Au texte intitulé Vers les pays chauds, succèdent les indications « Vers les Pyrénées », « Vers les Cévennes », « Vers le vieux chêne », puis d’autres textes, ou encore, dans un autre Oblomond, « Vers la baignoire », « Vers le fauteuil », « Vers les toilettes ». Des directions, des localisations sont données et elles orientent chaque récit, les contaminent. Quant aux textes, à la fois autonomes et ouverts, ils propagent la multiplicité de leurs lectures pendant que celui qui active l’œuvre tourne en rond sur ses propres pas en observant les rouleaux déployer en boucle leurs cycles narratifs. Les Oblomonds comme, en son temps, Baudelaire, proposent une invitation au voyage.
Ce labyrinthe sémantique borgésien continue de développer un principe inauguré précédemment avec le projet des « Trotteuses » et qui conjugue le déplacement effectif du spectateur avec le déchiffrement du texte, le situant ainsi à la croisée de l’espace réel de l’expérience sensible et de l’espace fictionnel engendré par la lecture. Cette interactivité est présente aussi dans l’installation vidéo intitulée La Mémoire de l‘œil et qui donne le titre à l’exposition. Deux projections se répondent et se transforment en fonction du déplacement latéral d’une sphère, au centre de la pièce, que le spectateur est invité à manipuler.

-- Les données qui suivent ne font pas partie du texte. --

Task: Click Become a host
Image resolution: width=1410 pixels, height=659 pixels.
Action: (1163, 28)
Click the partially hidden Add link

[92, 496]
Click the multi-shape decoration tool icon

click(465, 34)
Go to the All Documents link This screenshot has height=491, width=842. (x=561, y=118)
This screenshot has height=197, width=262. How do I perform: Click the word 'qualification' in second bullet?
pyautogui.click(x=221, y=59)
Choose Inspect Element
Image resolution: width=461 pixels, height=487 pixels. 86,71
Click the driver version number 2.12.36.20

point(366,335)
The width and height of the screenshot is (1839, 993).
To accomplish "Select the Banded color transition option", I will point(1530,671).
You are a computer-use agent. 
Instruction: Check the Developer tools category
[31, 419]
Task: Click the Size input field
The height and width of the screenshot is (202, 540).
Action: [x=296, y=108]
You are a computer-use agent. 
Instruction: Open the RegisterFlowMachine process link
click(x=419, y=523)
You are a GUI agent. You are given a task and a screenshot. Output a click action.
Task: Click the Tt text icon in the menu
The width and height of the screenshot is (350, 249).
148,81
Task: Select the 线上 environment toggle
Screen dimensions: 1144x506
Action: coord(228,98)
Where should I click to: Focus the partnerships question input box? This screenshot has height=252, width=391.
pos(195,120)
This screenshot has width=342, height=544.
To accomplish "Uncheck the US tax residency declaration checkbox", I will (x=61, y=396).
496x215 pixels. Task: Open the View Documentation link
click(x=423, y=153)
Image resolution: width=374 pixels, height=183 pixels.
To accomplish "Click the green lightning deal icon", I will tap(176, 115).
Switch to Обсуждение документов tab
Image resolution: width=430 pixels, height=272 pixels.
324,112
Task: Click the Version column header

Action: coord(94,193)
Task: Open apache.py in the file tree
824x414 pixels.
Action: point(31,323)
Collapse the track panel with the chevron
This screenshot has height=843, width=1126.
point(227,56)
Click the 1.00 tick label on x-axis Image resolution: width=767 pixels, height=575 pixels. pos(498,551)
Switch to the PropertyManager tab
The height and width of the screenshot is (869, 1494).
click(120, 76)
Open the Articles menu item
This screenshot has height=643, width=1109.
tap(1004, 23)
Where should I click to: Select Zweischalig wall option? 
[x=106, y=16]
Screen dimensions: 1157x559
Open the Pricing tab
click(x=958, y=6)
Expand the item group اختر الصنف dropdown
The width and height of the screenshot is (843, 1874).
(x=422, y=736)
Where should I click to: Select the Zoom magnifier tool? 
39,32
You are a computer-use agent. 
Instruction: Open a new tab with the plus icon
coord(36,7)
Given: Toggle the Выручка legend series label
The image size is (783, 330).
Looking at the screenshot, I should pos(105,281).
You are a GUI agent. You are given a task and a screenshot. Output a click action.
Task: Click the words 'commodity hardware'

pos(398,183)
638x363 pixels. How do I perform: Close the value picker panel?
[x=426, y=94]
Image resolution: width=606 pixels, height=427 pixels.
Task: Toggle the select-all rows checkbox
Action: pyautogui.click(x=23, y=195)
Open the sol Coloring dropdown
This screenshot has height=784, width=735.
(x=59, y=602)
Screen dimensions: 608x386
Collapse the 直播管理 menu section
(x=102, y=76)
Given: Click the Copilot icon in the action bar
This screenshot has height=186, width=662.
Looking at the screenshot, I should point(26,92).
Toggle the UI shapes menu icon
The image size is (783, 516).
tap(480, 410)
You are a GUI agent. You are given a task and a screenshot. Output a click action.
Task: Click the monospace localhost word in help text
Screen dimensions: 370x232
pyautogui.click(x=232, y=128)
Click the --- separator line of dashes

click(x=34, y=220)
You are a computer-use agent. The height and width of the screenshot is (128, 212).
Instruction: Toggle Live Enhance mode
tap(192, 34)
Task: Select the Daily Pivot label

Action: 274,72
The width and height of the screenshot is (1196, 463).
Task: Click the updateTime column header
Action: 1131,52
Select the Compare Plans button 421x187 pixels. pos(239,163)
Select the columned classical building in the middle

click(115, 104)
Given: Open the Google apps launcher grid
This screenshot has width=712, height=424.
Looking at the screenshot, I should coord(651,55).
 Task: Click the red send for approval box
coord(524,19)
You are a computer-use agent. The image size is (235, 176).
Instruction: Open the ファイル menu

Sur le mur de gauche, dans la pénombre, apparaît l’iris d’un œil, dans une sorte de respiration, enflant, rapetissant, de façon régulière et cyclique comme une pulsation de l’œil à la lisière d’une pulsion scopique. Sur le mur de droite se projette un texte, caractères lumineux sur fond noir : La Mort du grand-père. Pourtant, hormis l’œil qui nous regarde, rien n’est à voir, tout est à lire, sinon l’espace des textes lorsque ceux-ci se mettent en mouvement, se disloquent. En effet, lorsque le spectateur déplace la boule, l’œil disparaît et laisse la place à la rotation d’un cube virtuel dont les quatre plans verticaux sont constitués de textes et pour le dernier, par l’image de l’œil. Simultanément, le texte projeté sur le mur de droite vole littéralement en éclats, puisque ce qui se joue selon un espace perspectiviste, dans le premier cas, est ramené, ici, au plan. De fait, les lettres s’éparpillent, se présentent successivement sur leur tranche, se mélangent dans une progressive dissémination. La narration se désagrège au profit de la spatialité du texte, donnant à voir sur le premier écran comme un espace intertextuel, tandis que sur le second, c’est l’épaisseur même des textes enchevêtrés qui s’ouvre en inaugurant un espace mobile et parsemé de signes illisibles, toujours selon un mouvement giratoire.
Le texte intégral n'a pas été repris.